Membership categorization can be understood as a kind of navigation between socially constructed and culturally shared membership categories, on the one hand, and the situational membership categorizations, on the other, when making sense of social encounters (Jayyusi, 1984). In this sense, membership categorization seems to conceptualize a similar type of process as anchoring in social representations theory, where social phenomena, objects, and people are made sense of by drawing on culturally shared social representations. For this reason, membership categorization analysis has been thought to provide a methodological tool that is compatible with the social constructionist epistemology of social representations and, in addition, resonates with the process of anchoring in terms of explaining situational encounters through more encompassing social and cultural resources constructed by members of society over a long period of time. However, neither culturally available membership categories nor social representations are thought to be stable but rather subject to modification and change in social interaction (Moscovici, 1984, 1998; Sacks, 1992).

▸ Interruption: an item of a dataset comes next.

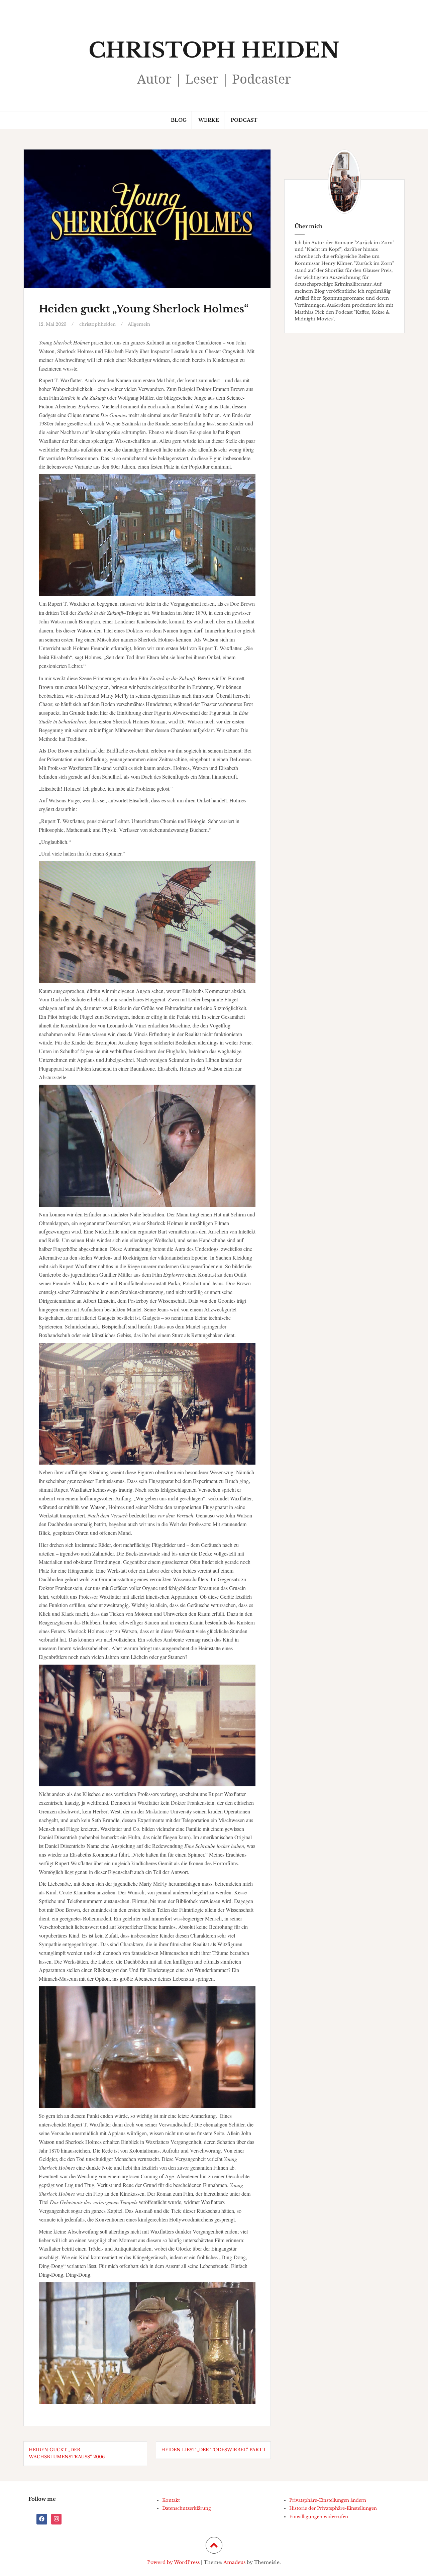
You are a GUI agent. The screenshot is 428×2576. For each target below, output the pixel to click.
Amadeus (234, 2562)
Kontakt (171, 2500)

Membership categorization analysis has mostly been applied to verbal means of communication (Francis & Hart, 1997). However, drawing on the ethnomethodological tradition, Sacks (1972, 1992) devoted attention to the role of observation as well, stating that people’s visual features may serve as a basis for categorization. Hence, diverse visual material – such as photographs, paintings, videos, and media images – have supplied material for membership categorization analysis (Ball & Smith, 2011; Francis

& Hart, 1997; Lepper, 2000; Martikainen & Hujala, 2017; Watson, 2005). Following Sacks’ (1972, 1992) observation that people categorize each other based on visual features, students in Sub-study 1 were invited to observe people depicted in the paintings and write what kind of teachers those people would be.

Analysis in practice

As to the analysis in practice, participants’ comments were analyzed painting by painting. First, the analysis focused on examining “perceptually available category features” (Jayyusi, 1984, p. 73): in other words, which visual cues of “teachers” the students mentioned in each painting (e.g., “serious facial expression,” “stiff posture,”

“formal clothes”). Then, it was examined how students specified or defined the

“teachers” based on the visual cues with adjectives (e.g., “strict,” “demanding,”

“mean,” “frightening”) or descriptive expressions (e.g., “keeps strict discipline”). The characterizations with similar or related meanings formed a group that was labeled based on the common denominator of the characterizations in the group (e.g., “strict teacher”). This procedure is understood as membership categorization based on visual cues (Sacks, 1972; see also Martikainen & Hujala, 2017)

.

The names of membership categorizations follow Jayyusi’s (1984, p. 20) “adjective-plus-a-category” model, in which culturally available membership category (“teacher”) is situationally modified by an adjective referring to a teacher characteristic (e.g., “strict teacher”). Finally, different membership categorizations of each “teacher” image were quantified in order to find out whether certain ways of categorizing each painting prevailed.

The membership categorizations formed the results of the analysis. Simultaneously, they served as a basis for making inferences about the core notions and themata of social representations of teachership.